Informasi yang beredar menyebutkan bahwa peristiwa bermula dari sebuah panggilan. Korban dipanggil oleh seniornya untuk turun, namun tidak segera memenuhi perintah tersebut. Situasi itu diduga memicu emosi terduga pelaku. Dalam pengakuannya, senior tersebut menyebut telah memukul korban dua kali menggunakan kepalan tangan kiri, masing-masing mengenai bagian perut atau rusuk kanan dan wajah kanan korban.
Dua pukulan tersebut menjadi detik-detik yang berujung tragis. Bripda DP tersungkur ke lantai, tubuhnya kejang-kejang, dan darah keluar dari mulutnya. Tidak lama kemudian, nyawanya tidak tertolong.
Peristiwa ini memantik gelombang keprihatinan dari berbagai pihak, termasuk kalangan mahasiswa hukum. Presiden BEM Fakultas Hukum Universitas Bosowa, Muhammad Idul, menyampaikan sikap tegas atas kejadian tersebut.
“Jika benar kekerasan ini yang merenggut nyawa korban, maka ini bukan sekadar pelanggaran disiplin. Ini dugaan tindak pidana yang harus diusut tanpa kompromi. Hukum tidak boleh tumpul ke dalam,” tegas Muhammad Idul.

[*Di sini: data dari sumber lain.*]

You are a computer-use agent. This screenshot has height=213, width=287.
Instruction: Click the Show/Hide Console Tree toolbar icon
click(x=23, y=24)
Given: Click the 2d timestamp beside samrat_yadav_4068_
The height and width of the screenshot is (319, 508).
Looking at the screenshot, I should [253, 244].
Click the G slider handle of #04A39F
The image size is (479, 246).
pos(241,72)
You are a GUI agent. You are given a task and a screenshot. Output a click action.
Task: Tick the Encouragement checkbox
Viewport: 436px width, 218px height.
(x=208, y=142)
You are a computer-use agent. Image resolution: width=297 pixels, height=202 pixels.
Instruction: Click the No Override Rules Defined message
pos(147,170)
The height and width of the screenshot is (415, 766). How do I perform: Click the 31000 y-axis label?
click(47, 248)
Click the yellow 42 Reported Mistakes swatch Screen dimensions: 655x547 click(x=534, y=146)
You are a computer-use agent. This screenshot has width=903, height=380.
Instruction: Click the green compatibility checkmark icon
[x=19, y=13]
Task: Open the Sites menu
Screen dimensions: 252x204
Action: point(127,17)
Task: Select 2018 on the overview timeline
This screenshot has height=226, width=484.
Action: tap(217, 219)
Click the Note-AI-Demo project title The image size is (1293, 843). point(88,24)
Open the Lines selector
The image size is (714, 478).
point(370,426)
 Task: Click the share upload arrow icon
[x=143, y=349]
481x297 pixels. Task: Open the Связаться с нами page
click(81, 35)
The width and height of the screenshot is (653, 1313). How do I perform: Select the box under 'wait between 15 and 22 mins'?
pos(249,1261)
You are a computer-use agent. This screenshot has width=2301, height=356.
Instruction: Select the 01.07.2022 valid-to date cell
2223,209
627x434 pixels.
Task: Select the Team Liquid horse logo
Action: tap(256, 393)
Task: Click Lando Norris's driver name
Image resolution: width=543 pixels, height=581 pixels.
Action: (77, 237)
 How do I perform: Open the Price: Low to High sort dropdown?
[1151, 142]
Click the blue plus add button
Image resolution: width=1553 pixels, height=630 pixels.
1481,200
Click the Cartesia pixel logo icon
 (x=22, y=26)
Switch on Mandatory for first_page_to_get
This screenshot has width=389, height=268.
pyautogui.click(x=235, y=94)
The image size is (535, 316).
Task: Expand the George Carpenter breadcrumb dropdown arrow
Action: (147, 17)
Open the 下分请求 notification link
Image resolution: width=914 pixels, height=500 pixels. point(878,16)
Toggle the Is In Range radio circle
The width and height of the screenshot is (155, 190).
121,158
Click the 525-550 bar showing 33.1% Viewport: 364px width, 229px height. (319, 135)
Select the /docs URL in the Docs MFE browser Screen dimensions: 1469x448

Menurutnya, kematian seorang anggota muda di lingkungan institusi penegak hukum merupakan alarm keras bagi sistem pembinaan internal. Institusi yang seharusnya menjunjung tinggi perlindungan dan keadilan tidak boleh tercoreng oleh praktik kekerasan atas nama senioritas.
Muhammad Idul juga mendesak agar proses penyelidikan dilakukan secara transparan, mulai dari hasil autopsi hingga penetapan pertanggungjawaban hukum terhadap terduga pelaku. Ia menilai keterbukaan menjadi kunci utama dalam menjaga kepercayaan publik terhadap institusi kepolisian.
“Nyawa tidak bisa dikembalikan. Tetapi keadilan harus ditegakkan. Tidak boleh ada yang kebal hukum. Tidak boleh ada pembiaran,” ujarnya.
Kasus ini kini menjadi ujian moral dan hukum bagi institusi kepolisian. Publik menanti: apakah kebenaran akan dibuka seterang-terangnya, atau justru tenggelam di balik dinding barak yang sunyi?